Tag Archives: hopelessness

Heil Mary

My fellow citizens, you probably can’t read this because you are in the dark of your Brooklyn boudoir, scraping the scum of the Gowanus Canal from your floor with a toy shovel that blew in from Rockaway.  Fear not, for it will likely freeze soon!

We managed to stop those scrawny Eritreans from running through the ravaged city so our police can concentrate on things that really matter, stopping apoplectic jagoffs from throttling each other at the Sunoco.  But it looks like we won’t stop the election.  After all, this isn’t Ohio!

I am sure you will all agree that Everything Sucks.  Even if you are not trapped under a fallen tree, you probably don’t have a job.  And if you do have a job, you probably spend your days wishing a tree would fall on you.  Well, Mitt Romney has your solution.  You have been so short sighted- Life could be a whole lot worse!  Once Mitt is in charge there will be rapery all around, and no more of your fun time, lazy Sunday abortions.  Health insurance and retirement benefits will only be available via the dice table at Monte Carlo.  But don’t worry, you will still get a tax break for being beautiful.  Me, I will be disappointed if I am not personally raped by Mitt Romney himself.  But those are the kind of high expectations that have been mostly dashed in this hopeless economy.

In sum, please take your heads out of the ovens and vote for Brock Omama.  You probably don’t have gas, anyway.

Drive-by Pride

New York shouted a collective “hurray” for human rights and put on its best Sunday chaps.

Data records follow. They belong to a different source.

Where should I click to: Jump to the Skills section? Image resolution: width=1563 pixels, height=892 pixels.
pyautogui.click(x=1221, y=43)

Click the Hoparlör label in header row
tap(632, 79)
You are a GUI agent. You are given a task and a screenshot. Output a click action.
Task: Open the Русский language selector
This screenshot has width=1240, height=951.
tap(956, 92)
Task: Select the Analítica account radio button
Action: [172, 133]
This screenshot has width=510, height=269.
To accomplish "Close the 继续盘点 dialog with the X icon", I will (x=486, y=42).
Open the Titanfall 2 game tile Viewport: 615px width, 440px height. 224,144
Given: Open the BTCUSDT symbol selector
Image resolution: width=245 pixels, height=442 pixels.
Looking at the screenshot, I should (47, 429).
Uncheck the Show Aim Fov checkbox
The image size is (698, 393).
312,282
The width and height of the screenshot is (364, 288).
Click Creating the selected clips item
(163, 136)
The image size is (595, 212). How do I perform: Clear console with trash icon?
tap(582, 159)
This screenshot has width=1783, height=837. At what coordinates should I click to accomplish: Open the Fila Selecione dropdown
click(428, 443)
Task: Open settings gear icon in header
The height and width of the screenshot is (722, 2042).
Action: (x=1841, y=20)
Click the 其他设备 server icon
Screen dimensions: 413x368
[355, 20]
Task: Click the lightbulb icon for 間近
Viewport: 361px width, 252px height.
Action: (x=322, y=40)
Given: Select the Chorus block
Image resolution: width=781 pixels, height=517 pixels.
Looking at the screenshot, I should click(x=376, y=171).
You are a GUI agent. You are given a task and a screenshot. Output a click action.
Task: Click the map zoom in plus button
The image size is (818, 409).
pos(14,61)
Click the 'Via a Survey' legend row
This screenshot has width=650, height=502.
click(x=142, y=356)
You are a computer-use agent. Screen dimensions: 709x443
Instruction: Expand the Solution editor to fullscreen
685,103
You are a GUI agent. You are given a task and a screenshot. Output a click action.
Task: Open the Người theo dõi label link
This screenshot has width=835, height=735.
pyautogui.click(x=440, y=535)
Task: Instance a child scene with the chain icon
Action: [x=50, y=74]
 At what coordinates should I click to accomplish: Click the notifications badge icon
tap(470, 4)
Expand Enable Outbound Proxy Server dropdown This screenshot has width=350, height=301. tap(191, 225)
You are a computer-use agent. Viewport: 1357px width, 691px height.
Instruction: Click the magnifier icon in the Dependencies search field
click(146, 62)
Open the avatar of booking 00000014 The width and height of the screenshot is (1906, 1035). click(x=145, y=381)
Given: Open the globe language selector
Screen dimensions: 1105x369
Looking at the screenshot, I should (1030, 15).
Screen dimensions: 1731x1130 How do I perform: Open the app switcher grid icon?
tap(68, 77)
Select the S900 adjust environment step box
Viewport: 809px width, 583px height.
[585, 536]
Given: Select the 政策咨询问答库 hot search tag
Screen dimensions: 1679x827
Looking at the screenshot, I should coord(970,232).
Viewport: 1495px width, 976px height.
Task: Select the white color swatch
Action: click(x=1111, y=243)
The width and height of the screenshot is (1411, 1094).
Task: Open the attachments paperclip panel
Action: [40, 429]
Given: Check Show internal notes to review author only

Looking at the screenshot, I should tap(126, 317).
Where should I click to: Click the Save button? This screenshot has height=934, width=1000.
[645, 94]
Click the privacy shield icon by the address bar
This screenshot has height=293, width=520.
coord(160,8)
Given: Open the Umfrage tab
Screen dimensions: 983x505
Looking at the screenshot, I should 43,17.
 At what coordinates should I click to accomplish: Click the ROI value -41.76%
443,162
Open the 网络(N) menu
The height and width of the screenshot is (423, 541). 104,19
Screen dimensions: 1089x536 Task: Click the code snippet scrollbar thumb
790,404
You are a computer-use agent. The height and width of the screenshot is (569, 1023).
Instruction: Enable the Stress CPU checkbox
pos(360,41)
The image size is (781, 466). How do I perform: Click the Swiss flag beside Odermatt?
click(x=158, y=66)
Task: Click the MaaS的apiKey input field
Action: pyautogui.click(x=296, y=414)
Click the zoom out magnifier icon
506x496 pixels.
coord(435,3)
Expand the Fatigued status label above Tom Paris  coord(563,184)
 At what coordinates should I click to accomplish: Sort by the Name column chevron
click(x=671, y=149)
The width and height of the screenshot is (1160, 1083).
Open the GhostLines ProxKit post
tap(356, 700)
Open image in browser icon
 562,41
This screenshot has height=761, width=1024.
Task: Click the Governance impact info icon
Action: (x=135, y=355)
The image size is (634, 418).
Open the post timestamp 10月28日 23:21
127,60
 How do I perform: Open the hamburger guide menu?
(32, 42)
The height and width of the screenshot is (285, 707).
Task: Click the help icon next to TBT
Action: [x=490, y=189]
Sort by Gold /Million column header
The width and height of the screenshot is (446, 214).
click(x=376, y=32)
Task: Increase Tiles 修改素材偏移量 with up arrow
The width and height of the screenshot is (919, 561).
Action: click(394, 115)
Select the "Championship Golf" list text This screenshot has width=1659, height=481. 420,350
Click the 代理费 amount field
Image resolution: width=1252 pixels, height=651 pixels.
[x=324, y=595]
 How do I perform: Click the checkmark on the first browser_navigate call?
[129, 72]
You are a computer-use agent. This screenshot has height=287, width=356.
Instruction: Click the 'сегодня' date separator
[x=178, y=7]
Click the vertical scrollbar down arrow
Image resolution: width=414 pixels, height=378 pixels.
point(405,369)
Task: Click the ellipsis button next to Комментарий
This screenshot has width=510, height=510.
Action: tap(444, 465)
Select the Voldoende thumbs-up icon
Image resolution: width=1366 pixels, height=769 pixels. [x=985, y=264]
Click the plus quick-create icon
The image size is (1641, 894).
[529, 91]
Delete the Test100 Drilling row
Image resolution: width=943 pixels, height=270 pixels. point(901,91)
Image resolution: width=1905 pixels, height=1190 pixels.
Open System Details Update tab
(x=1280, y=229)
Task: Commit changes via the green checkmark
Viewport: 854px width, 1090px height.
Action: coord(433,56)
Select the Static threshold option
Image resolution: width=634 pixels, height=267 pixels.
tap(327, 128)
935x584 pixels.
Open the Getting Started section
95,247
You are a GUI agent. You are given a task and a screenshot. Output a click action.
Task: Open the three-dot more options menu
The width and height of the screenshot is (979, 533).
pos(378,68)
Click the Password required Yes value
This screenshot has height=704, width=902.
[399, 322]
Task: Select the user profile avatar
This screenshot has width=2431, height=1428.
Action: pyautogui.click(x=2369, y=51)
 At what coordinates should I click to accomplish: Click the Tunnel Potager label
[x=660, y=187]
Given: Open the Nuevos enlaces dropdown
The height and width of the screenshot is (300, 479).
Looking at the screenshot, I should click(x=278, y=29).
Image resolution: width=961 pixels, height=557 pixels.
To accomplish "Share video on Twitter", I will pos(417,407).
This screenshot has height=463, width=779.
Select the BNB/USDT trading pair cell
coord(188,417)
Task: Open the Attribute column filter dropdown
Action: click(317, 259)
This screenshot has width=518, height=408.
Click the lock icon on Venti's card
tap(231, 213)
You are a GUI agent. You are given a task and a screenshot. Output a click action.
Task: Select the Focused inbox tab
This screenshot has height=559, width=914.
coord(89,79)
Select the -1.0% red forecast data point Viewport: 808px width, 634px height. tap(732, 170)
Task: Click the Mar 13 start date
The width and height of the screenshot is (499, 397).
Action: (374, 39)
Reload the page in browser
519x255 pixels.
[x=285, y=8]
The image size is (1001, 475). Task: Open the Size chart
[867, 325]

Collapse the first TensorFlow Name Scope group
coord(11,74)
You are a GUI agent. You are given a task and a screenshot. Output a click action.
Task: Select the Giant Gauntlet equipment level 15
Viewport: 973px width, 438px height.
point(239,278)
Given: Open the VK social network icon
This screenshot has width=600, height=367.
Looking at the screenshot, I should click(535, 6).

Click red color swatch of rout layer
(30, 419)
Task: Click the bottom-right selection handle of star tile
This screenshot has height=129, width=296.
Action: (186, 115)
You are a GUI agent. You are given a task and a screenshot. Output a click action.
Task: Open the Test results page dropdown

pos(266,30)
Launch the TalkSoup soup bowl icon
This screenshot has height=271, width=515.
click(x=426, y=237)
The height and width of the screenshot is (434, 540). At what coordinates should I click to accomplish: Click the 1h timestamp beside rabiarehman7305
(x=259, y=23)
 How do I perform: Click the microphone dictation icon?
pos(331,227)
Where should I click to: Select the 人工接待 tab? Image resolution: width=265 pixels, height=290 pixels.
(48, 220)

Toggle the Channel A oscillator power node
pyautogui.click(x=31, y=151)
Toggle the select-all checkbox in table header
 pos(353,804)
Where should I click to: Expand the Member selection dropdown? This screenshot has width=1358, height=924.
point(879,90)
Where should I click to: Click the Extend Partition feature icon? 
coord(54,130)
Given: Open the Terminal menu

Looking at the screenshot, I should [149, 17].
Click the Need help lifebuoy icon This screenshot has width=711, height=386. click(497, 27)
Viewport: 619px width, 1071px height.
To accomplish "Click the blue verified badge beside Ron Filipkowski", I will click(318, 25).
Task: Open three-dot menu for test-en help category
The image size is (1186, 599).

Of course, sale I feel personally responsible for making the whole thing come about. After all, see we instituted F@g Day on June 14th. Then I gave $20 to a young man in the park collecting funds to bring about the vote, patient in order to do penance for using the word “F@g”. At least I think he was collecting funds to bring about the vote. He had a clipboard. Personal responsibility is what really rings the changes. Plus I am a sucker for a clipboard.

After such a great labor of activism, I felt I had a right to be proud. And I, too, suffer for the cause. I had a date with a very attractive lady last week and she canceled, due to a cold. I had to attend several art openings all by myself. I was even invited to a fete! If you do not bring a date to a fete, surely there are negative social consequences. Alas, you cannot tell the sufferings of others until you have tried walking a mile in their highly stylish footwear. So it has been quite the emotional whirlybird. And here I would like to put in a good word for Everest Hall, painter and all around fancy gentleman.


His show is at DCKT through July 23rd.

Not really being a parade person, I celebrated pride by going to see Midnight in Paris and ogling Marion Cotillard. One other thing that I will say about this very special film, is that finally I have found an antidote to the hopeless feelings I have attached to the pursuit of an art career ever since watching “the Extras”. Really.

Anyway, we are done feeling proud and can heartily return to our bitter march toward oblivion, hastened by the guilt and self-recrimination that so becomes us. Or perhaps I should go home and watch Cabaret again. Tomorrow belongs to ME.